みんなその写真に、思い思いに感謝の気持ちを寄せ書きしていた。

04

また、その横では数日前にやったアートショーで、地元の小学生たちが描いた自転車の絵をお土産として販売し、小学校への基金集めをしていた。1枚35ケツァルで販売し、売上は全て、会場となったアティトラン湖周辺に点在する10の小学校に寄付されるという。
素晴らしい動きじゃない!

アートショーのディレクションをしていたのは、LAのスコット(スカイ)と、カルガリーのクッキー。優しい奴らだな…。
自分もぜひ!ということで、素敵な1枚を選んで自分も購入させていただいた。
どれも可愛いらしい、素敵な絵だ。思わずニンマリしてしまう。
Tサーブのトミーなんて4枚も買っていた。ユキちゃんは全ての絵を写真に収めたらしい。
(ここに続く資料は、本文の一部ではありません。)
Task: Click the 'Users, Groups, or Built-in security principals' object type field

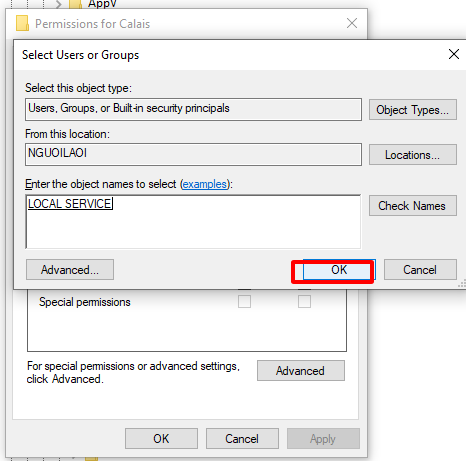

何にしても、素敵なお土産ができた。

05

終わってしまえば、あっという間のグアテマラ世界大会だったが、
今回も得られることがたくさんあった。

写真は優勝したクレイグと。
クリオシティで作った「メッセンジャー世界最速Tシャツ」。
「クレイグが一番着るのにふさわしい!」とプレゼント。
お腹の調子も治ったみたいで良かったね。

そもそも今回のCMWCは異例だったわけで、メッセンジャーがいない街で開かれたこと自体が初めてだった。
パナハチェル出身の大会プロデューサーのナディアは、現在はトロントで自転車ショップを営んでいるが、祖国を愛し、どうにか地元に恩返しができないかと考え、グアテマラでのCMWC開催を目標に何年にも渡ってメッセンジャーや地元の人々を説得してきた。

06

最初に下見を兼ねてメッセンジャーたちをグアテマラに連れて行ったのは2002年の事だったと思う。それから8年。ようやく彼の念願が叶ったのだが、大会 1ヶ月ほど前、例年のようには参加者が集まらず、コースの準備も、そもそもの予算も上手く集まらず、助けを求める悲痛なメールがメーリングリストに寄せら れた。
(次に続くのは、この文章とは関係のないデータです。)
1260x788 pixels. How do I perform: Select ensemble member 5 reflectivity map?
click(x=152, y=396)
自分も、それを見て急遽参加を決意した一人だが、今回はみんなで助け合って何とか成し遂げられた手作りの素敵な大会だったと思う。

07

CMWCを開催することで、少なからず現地には仕事や経済効果をもたらしたことだろう。
昔は相当の悪ガキだったというナディアが、レース終了後に警察署長と一緒に記念撮影をしている姿を見た。ナディアの表情が、非常に誇らしげだったのが印象深い。
色々大変なことも多かったが、とにかく大会は成功したのだ。
彼の表情を見て、改めて遠くまで来て良かったと思った。